O STF baseou-se nas estatísticas que apontam que houve excesso de mortes entre indígenas e não indígenas, sendo maior entre a população indígena. O aumento da mortalidade indígena ocorreu entre 1 de abril a 31 de dezembro de 2020, sendo seu pico em junho, aproximadamente um mês após o pico de mortes em não indígenas. A estimativa de mortes em excesso de indígenas, em 2020, foi de 1. 149 mortes, representando um aumento de 34, 8% da mortalidade esperada nessa população. O aumento de mortalidade em não indígenas foi de 18,1%, com estimativa de 207.765 mortes em excesso. A taxa de excesso de morte por 100. 000 habitantes em 2020 foi maior entre indígena (106) do que em não indígenas (98) entre junho e novembro.

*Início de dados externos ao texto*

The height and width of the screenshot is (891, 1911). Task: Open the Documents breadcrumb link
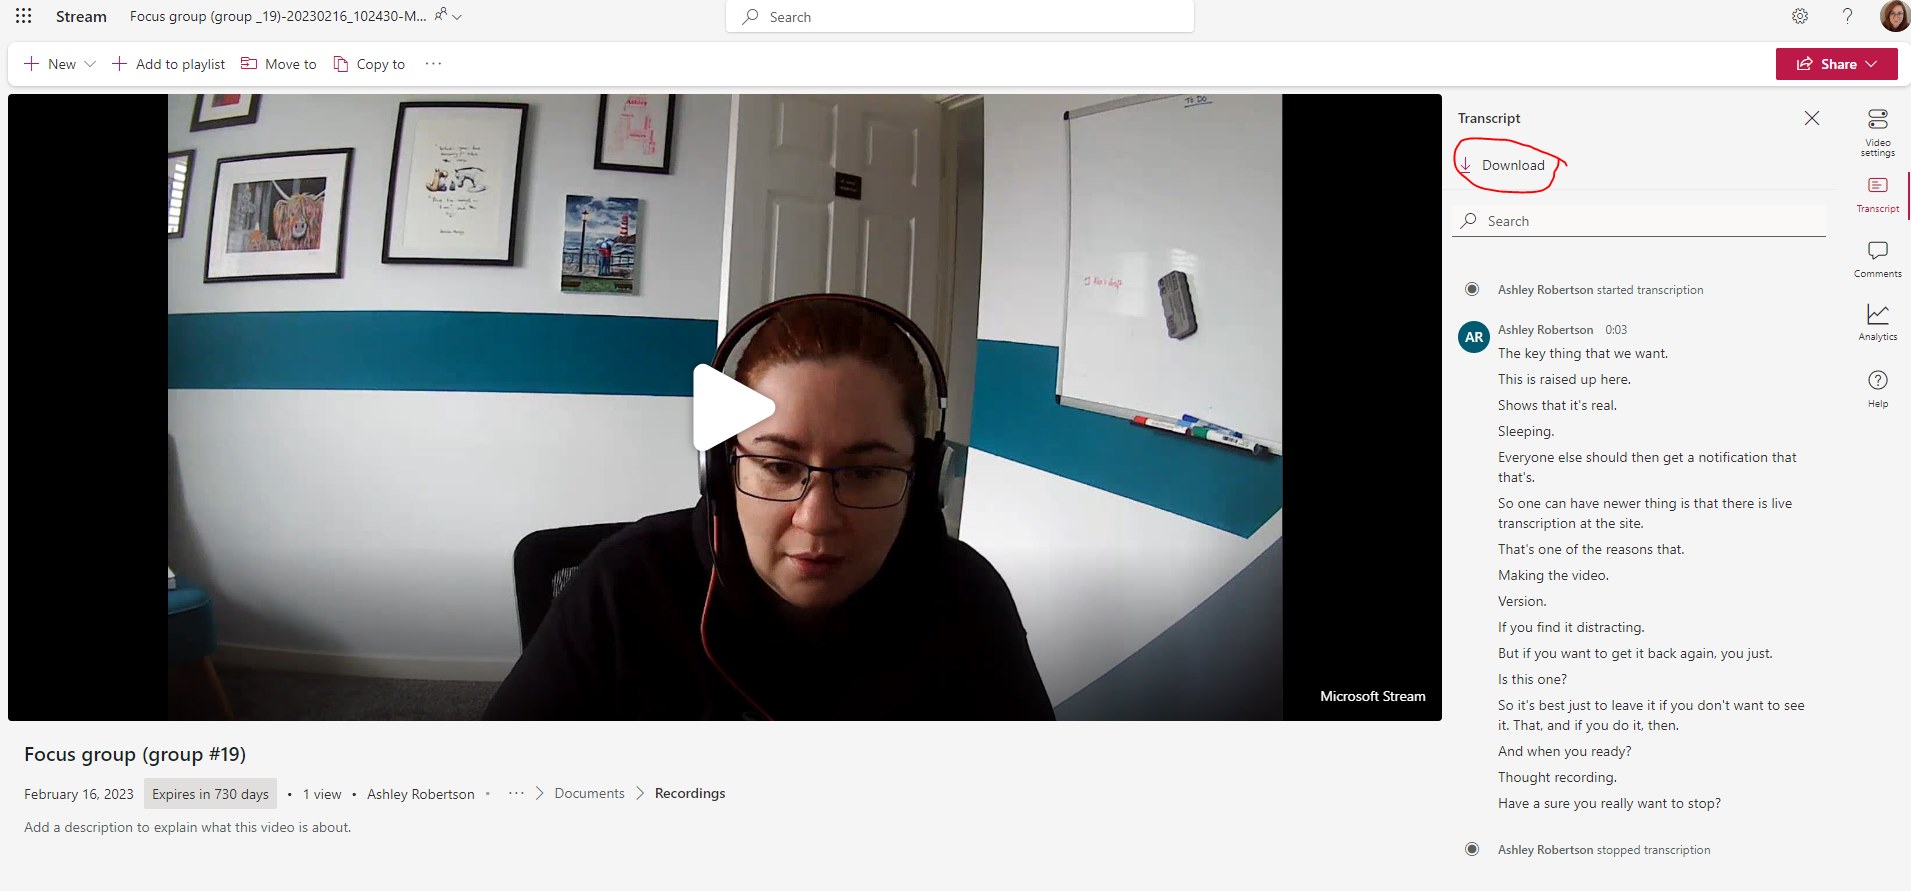pos(589,793)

Além disso, durante a pandemia de Covid-19, o orçamento da Saúde Indígena foi reduzido e, ainda assim, apenas 55% do total destinado para a compra de medicamentos, equipamentos de proteção individuai, testes e outros materiais de consumo foi executado em 2020. Em 2021, o valor empenhado para Saúde Indígena corresponde a 56% do valor empenhado em 2020, do qual apenas 57% havia sido executado até agosto do corrente ano, evidenciando o baixo investimento em proteção sanitária, adequação de estrutura física e aquisição de equipamentos.
Estudo elaborado pelo Cepedisa (Centro de Estudos e Pesquisas de Direito Sanitário da Universidade de São Paulo) em parceria com a Conectas Direitos Humanos, também revela a existência de uma estratégia institucional de propagação do coronavírus, promovida pelo governo federal sob a liderança do presidente Jair Bolsonaro a partir das análises de 3.049 normas federais e 4.427 normas estaduais relativas à Covid-1 9, com o intuito de avaliar o seu impacto sobre os direitos humanos.

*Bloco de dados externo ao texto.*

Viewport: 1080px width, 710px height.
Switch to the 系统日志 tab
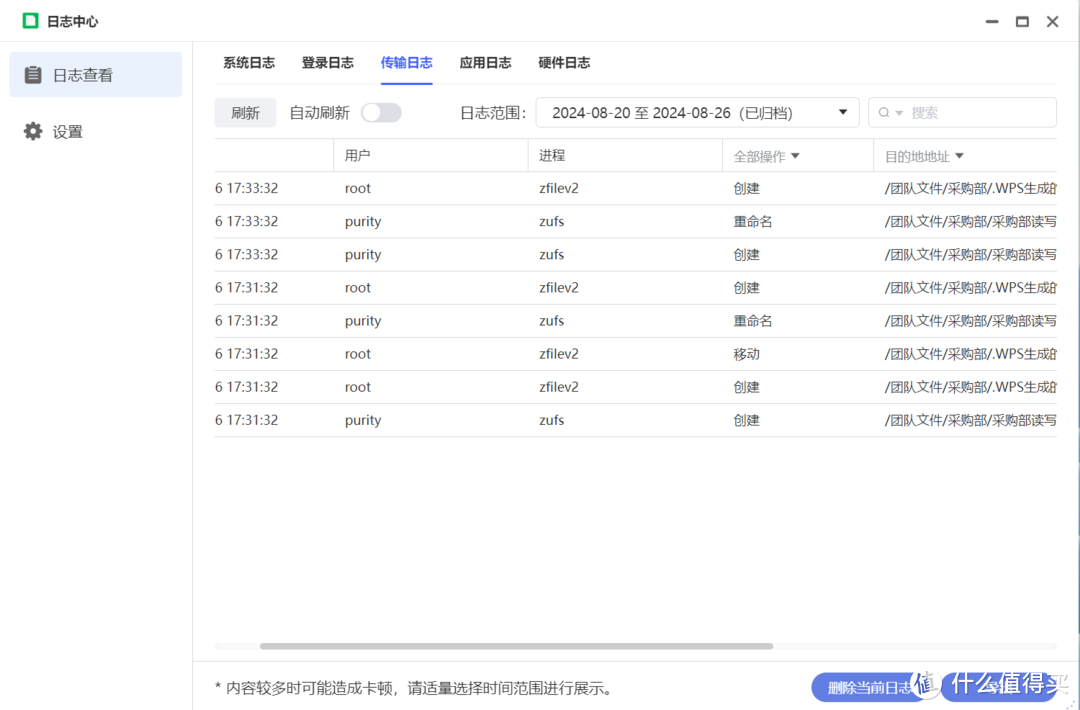click(x=249, y=62)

Na conclusão do parecer, a comissão da OAB afirma ser perniciosa a orientação político-administrativa do Presidente da República e reforça que, submeter ou sujeitar intencionalmente determinado grupo social a condições de vida, com vista a provocar sua destruição física total ou parcial, consiste, portanto, numa das condutas que incorrem no crime tipificado como genocídio. “Os atos normativos infralegais, que a Funai tem adotado, somado à perseguição de funcionários, evidenciando prática de assédio moral, com redução e precarização da estrutura administrativa disponível, além da omissão, seja na demarcação e proteção das terras indígenas e demais bens indígenas, seja na omissão no atendimento à saúde indígena”, que passou a ser determinado pelo STF, configuram “inédita e surpreendente determinação e propósito do Chefe do Poder Executivo da União, Senhor Jair Messias Bolsonaro, em efetivamente sujeitar, ou submeter os Povos e Comunidades Indígenas no Brasil a precárias condições de vida, favorecendo invasões de madeireiros e garimpeiros, bem como proporcionando contaminação do coronavírus, que expõem os Povos e as Comunidades indígenas a circunstâncias comprometedoras de suas integridades físicas, morais, culturais e étnicas”.
A comissão da Ordem destaca que, em relação a povos de pouco ou recente contato, o risco de extinção é altíssimo. E quanto aos demais Povos e Comunidades Indígenas, que se encontram em situações vulneráveis, em especial os Kaiowá-Guarani, no Estado Mato Grosso do Sul, além de outros Povos vítimas de agressões e invasões de suas terras, como os Yanomami, os Munduruku, os Awá-Guaja, dentre outros, as condições de existência às quais estão sendo expostos, tendem a comprometer seus integrantes, se não no todo, em parte.